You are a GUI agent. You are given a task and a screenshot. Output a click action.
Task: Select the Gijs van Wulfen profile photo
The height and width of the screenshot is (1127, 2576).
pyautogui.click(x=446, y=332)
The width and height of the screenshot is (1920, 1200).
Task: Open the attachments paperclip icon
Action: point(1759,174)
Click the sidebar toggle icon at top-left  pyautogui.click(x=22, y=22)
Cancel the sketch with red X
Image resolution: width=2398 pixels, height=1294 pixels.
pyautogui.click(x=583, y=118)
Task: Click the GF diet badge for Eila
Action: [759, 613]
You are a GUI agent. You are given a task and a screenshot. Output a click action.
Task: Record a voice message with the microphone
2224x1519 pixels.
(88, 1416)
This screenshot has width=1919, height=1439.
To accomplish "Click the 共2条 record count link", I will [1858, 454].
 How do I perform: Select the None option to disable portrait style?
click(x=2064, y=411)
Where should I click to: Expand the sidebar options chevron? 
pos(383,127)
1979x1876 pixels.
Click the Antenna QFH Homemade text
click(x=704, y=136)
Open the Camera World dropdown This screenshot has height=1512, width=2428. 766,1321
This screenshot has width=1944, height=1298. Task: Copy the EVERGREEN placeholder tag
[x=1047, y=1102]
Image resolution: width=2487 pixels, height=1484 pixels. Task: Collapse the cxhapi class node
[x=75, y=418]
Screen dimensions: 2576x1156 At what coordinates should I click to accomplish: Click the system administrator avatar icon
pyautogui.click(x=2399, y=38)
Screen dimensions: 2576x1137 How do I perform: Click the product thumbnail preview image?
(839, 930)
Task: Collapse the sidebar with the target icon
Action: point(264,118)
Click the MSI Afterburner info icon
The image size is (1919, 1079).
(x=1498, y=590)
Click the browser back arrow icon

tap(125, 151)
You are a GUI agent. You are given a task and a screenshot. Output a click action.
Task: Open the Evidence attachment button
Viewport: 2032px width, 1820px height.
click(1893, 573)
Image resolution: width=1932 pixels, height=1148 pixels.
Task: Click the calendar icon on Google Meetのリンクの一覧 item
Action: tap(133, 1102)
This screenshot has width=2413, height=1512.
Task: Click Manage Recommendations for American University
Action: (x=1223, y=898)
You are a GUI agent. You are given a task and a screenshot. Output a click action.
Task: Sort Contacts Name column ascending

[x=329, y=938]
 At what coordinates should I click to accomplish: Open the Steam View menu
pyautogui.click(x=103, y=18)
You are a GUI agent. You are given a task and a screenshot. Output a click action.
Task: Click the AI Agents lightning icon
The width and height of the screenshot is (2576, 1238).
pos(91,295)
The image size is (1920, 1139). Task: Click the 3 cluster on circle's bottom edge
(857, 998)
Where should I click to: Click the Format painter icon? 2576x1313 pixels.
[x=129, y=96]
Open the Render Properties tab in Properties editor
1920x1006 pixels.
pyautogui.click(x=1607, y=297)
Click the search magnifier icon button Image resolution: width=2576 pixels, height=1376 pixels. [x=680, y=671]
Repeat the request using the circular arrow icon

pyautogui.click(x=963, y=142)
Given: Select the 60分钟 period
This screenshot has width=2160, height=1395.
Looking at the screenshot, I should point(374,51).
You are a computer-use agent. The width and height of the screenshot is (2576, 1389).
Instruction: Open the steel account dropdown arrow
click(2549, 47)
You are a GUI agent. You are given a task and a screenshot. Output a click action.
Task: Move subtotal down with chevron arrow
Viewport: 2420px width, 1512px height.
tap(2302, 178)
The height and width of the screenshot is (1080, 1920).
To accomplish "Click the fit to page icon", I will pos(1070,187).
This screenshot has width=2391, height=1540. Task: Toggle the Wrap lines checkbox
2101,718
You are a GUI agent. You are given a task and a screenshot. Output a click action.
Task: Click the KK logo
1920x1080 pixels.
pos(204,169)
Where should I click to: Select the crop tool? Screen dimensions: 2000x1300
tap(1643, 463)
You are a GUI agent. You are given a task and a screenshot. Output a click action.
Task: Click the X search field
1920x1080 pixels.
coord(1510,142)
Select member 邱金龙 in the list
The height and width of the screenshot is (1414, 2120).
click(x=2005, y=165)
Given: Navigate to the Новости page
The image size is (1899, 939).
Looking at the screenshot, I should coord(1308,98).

> **WHAT IS EXPECTED**
Reproduce each line above that contains "button".

> **ANSWER TO THIS PROBLEM**
Task: Open the Evidence attachment button
Click the search magnifier icon button Image resolution: width=2576 pixels, height=1376 pixels. [x=680, y=671]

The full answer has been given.